The national carrier has put its 37,000 workforce on notice, warning that unless fuel prices ease further sacrifices will have to be made on top of the airline's $3 billion five-year cost-cutting program.

In recent weeks Qantas has issued about 2000 redundancy slips. The airline's warning of further cost cutting came after it forecast a 25 per cent slump in full-year pre-tax profits to around $670 million.

Qantas said this was at the lower end of analyst forecasts, some of which were as high as $895 million.

Qantas said the profit slump would include $153 million in restructuring costs, some of which stemmed from the airline's recent closure of its heavy maintenance base in Sydney.

Qantas said costs resulting from the recent retrenchment of 1000 management staff would be factored into next year's result.

Chief executive Geoff Dixon said in a media statement the airline's already ambitious program to slash $3 billion in annual costs by mid-2008 may not be enough and "further restructuring will be required" if oil prices remained high.

 

The downgrade fuelled pessimism for Qantas's profit outlook for the next financial year.

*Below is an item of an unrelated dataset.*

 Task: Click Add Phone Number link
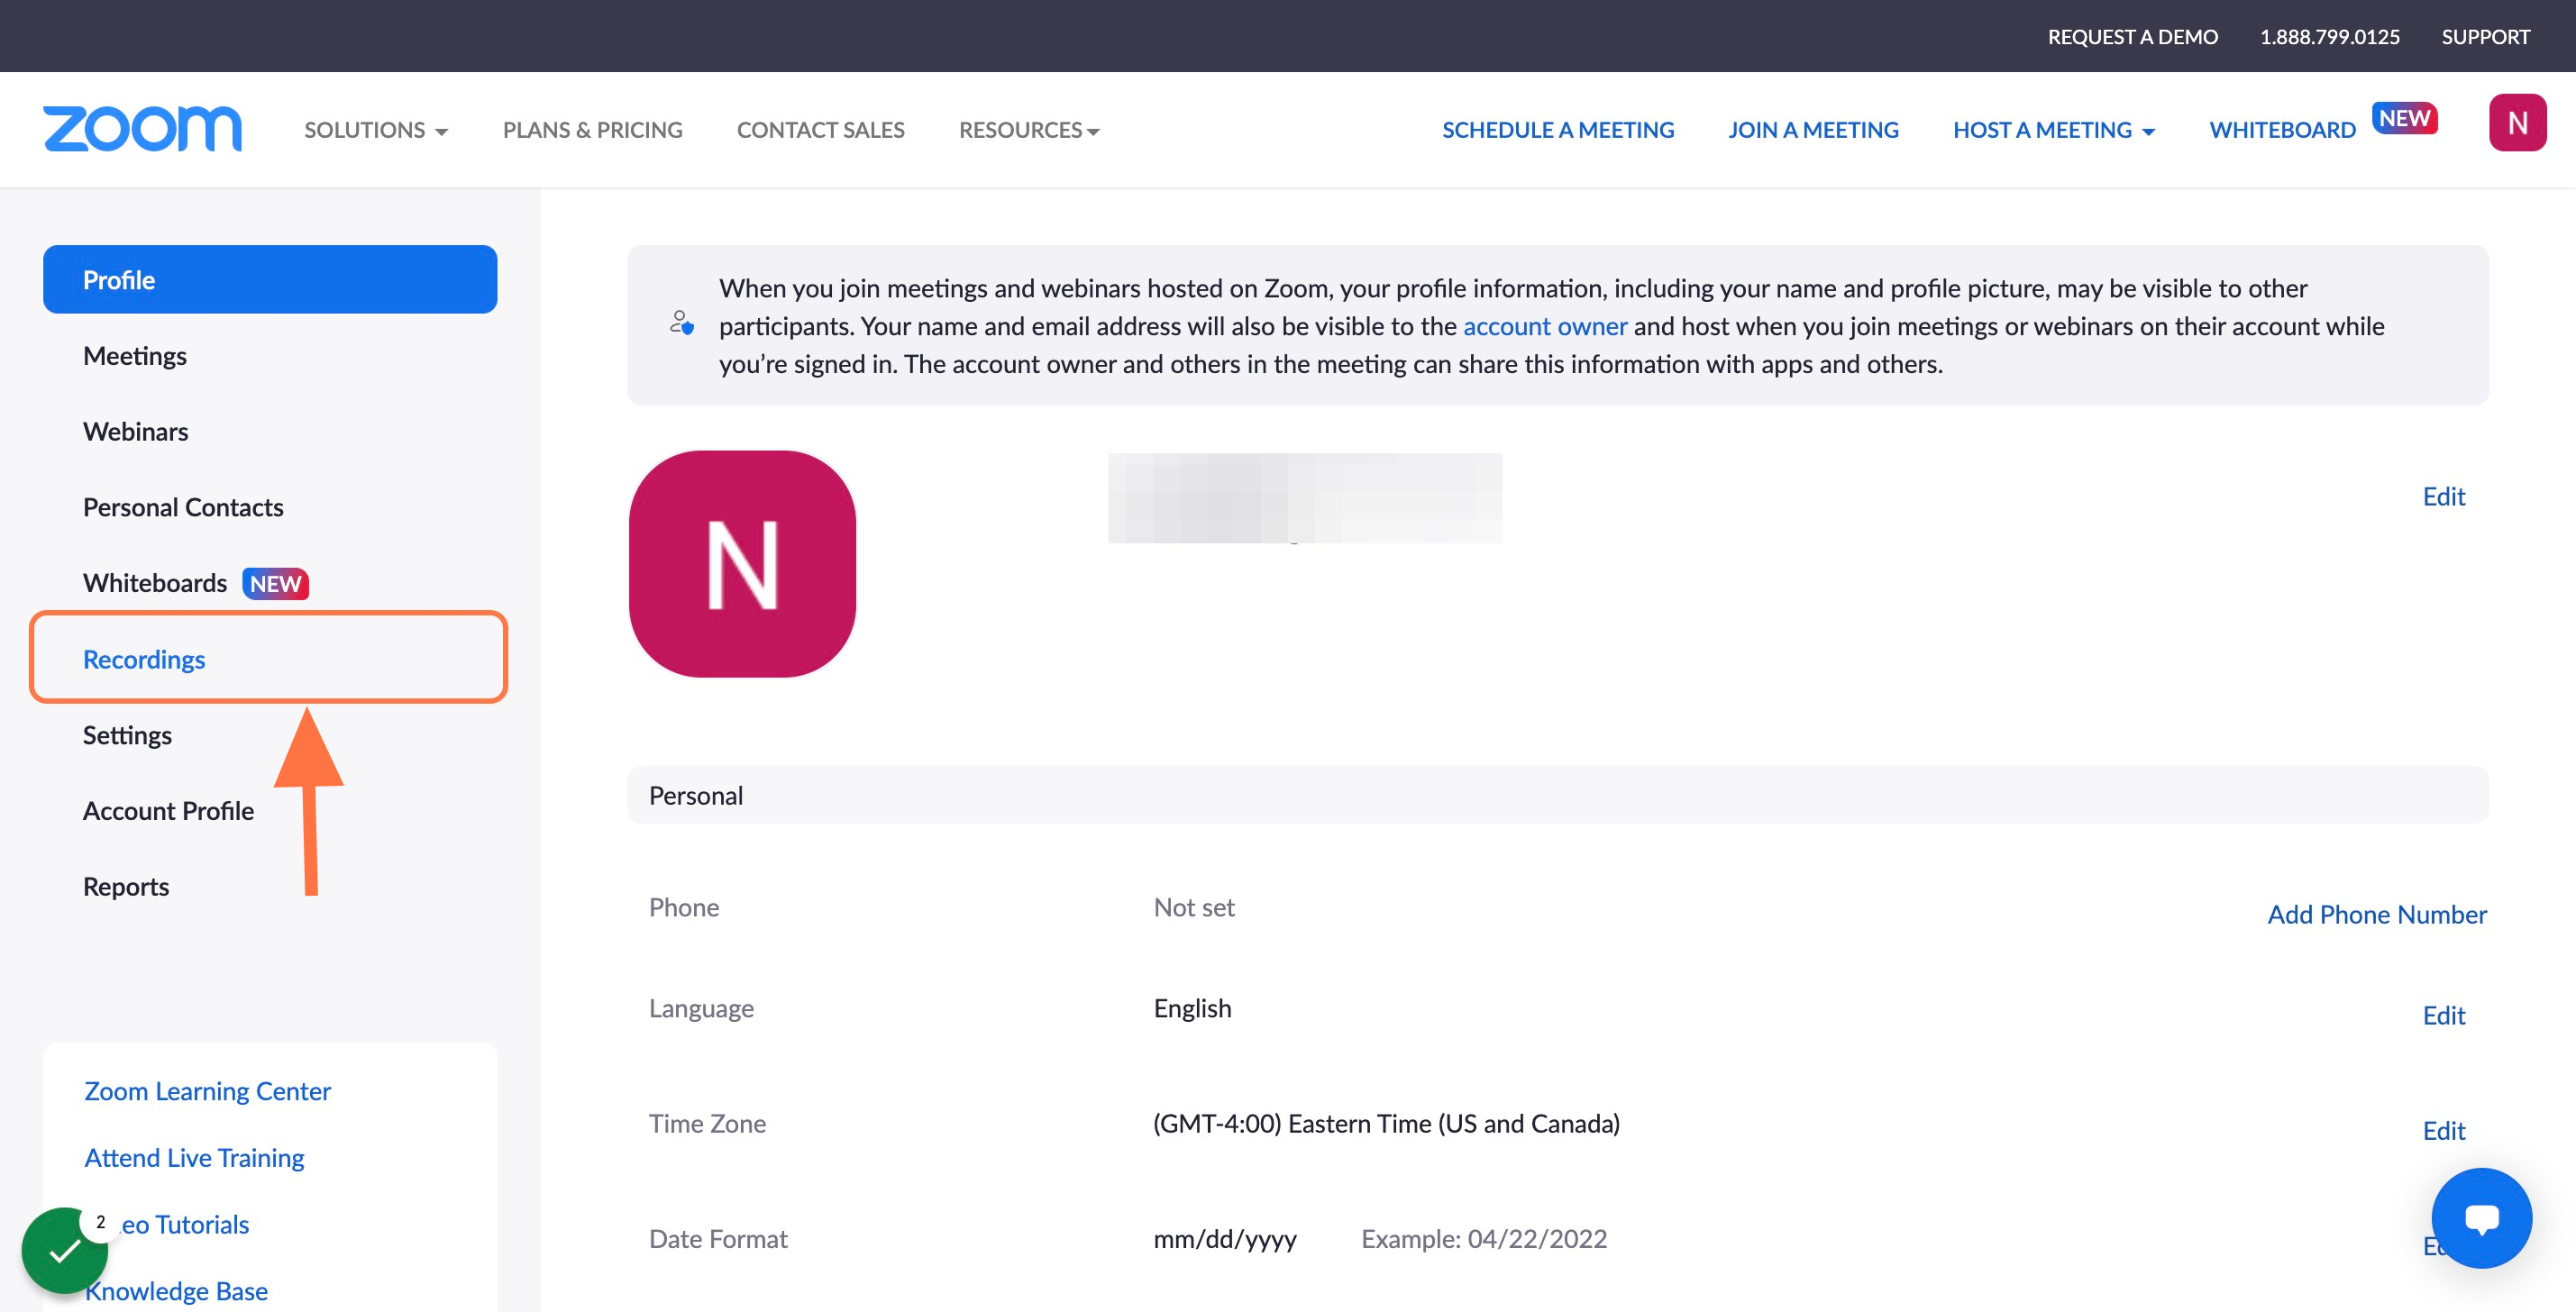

Macquarie Bank analyst Paul Huxford warned "the market continues to have unrealistic earnings expectations with respect to 2006-07".

Qantas chief financial officer Peter Gregg declined to elaborate on areas targeted for cost cuts.

Given the airline's $3.2 billion a year staff bill - its biggest cost component - analysts expect more lay-offs and further cuts in overtime pay.

Unions fear Qantas will focus on hiring cheaper staff through its low-cost subsidiary Jetstar.

Mr Gregg told the Herald Qantas "was treading water", given the $1.5 billion in cost cuts already achieved through the so-called "sustainable future" program had been wiped out by recent fuel price increases.

"This is a business that has faced fuel bill rises of $2 billion in two years," Mr Gregg said. "I'd dare you to [find] a company in Australia that has that problem. We're going to look for efficiencies and we don't take any joy in removing people from jobs."

Since the launch of "sustainable future" during the SARS crisis in 2003, Qantas has raised its cost-cutting targets on three occasions.

Mr Gregg said he had "no idea" about speculation that Qantas's full-service operations may soon lease aircraft and crews from its low-cost Jetstar subsidiary.

There is speculation the airline may lease Boeing 787s from Jetstar when the new jets are delivered from 2008, in an attempt to drive down labour costs.

"Realistically Qantas will do what it needs to do to continue to operate," Mr Gregg said. "Whether or not Jetstar provides wet-leasing capacity to Qantas, I think that would be some time away."

Qantas's full-year profit is also going to be marred by the continuing poor performance of its 44.5 per cent-owned Singapore subsidiary Orangestar, which operates Jetstar Asia and Valuair.

Mr Gregg said the airline, which reported a first-half $27 million loss, was "stabilising".